What to work on:
Give the lines below again exactly, starting with the line that holds "Screen dimensions: 1456x837" and going on through the line that holds "Click the skills".

Source records:
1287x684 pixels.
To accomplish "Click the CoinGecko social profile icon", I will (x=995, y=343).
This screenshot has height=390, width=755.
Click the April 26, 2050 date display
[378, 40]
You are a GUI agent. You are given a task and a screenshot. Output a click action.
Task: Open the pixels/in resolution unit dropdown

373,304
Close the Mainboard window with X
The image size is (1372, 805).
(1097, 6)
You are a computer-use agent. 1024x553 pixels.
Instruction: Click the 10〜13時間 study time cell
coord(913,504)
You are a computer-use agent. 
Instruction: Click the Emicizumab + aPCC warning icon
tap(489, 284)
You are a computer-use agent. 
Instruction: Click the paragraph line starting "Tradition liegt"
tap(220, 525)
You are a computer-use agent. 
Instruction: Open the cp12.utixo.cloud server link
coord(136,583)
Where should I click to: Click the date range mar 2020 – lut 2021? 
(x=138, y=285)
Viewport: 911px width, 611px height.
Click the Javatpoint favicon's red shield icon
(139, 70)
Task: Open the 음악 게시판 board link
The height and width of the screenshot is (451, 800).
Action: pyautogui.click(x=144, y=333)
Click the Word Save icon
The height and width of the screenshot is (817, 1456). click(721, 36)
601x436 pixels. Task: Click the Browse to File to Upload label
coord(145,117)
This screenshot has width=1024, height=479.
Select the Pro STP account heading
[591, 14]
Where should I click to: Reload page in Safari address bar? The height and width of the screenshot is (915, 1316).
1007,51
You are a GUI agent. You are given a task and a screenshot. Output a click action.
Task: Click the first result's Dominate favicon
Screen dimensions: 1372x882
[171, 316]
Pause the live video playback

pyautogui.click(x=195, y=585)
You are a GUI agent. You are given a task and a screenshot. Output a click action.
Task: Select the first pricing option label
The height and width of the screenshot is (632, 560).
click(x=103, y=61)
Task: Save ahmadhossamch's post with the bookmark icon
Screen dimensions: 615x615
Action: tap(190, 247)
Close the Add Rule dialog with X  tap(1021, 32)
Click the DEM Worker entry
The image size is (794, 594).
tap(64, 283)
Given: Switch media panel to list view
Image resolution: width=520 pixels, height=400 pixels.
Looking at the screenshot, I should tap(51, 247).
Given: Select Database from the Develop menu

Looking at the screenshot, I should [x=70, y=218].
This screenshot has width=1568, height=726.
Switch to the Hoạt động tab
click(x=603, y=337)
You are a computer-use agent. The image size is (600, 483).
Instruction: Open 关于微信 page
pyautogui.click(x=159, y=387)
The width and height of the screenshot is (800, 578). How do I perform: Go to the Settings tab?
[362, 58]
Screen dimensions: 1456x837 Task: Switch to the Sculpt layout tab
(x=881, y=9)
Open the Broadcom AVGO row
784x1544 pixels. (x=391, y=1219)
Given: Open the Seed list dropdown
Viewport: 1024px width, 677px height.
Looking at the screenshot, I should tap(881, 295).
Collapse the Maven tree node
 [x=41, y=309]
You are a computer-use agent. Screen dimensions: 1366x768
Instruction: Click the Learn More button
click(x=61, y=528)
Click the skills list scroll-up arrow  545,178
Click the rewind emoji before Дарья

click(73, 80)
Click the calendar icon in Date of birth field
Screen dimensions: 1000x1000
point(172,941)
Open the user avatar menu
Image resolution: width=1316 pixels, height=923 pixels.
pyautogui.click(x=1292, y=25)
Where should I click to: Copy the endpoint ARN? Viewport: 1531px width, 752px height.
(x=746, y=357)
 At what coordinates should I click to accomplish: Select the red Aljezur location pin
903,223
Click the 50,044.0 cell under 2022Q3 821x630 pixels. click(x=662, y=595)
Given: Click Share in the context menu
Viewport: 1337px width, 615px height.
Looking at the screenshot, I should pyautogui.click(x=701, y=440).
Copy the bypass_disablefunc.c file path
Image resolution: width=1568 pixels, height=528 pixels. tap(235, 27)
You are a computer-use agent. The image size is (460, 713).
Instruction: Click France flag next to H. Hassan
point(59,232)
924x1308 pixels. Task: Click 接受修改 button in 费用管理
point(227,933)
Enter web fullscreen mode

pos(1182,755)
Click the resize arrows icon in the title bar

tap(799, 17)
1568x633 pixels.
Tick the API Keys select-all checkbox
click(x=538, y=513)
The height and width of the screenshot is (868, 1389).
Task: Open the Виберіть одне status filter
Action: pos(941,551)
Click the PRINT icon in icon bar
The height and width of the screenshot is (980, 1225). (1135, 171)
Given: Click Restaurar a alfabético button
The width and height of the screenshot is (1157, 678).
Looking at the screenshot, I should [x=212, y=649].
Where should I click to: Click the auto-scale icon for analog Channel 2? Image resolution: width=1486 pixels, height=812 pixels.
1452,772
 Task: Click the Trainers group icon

Result:
Screen dimensions: 1456x837 Task: Switch to the Sculpt layout tab
(x=881, y=9)
Open the Broadcom AVGO row
784x1544 pixels. (x=391, y=1219)
Given: Open the Seed list dropdown
Viewport: 1024px width, 677px height.
Looking at the screenshot, I should tap(881, 295).
Collapse the Maven tree node
 [x=41, y=309]
You are a computer-use agent. Screen dimensions: 1366x768
Instruction: Click the Learn More button
click(x=61, y=528)
Click the skills list scroll-up arrow  545,178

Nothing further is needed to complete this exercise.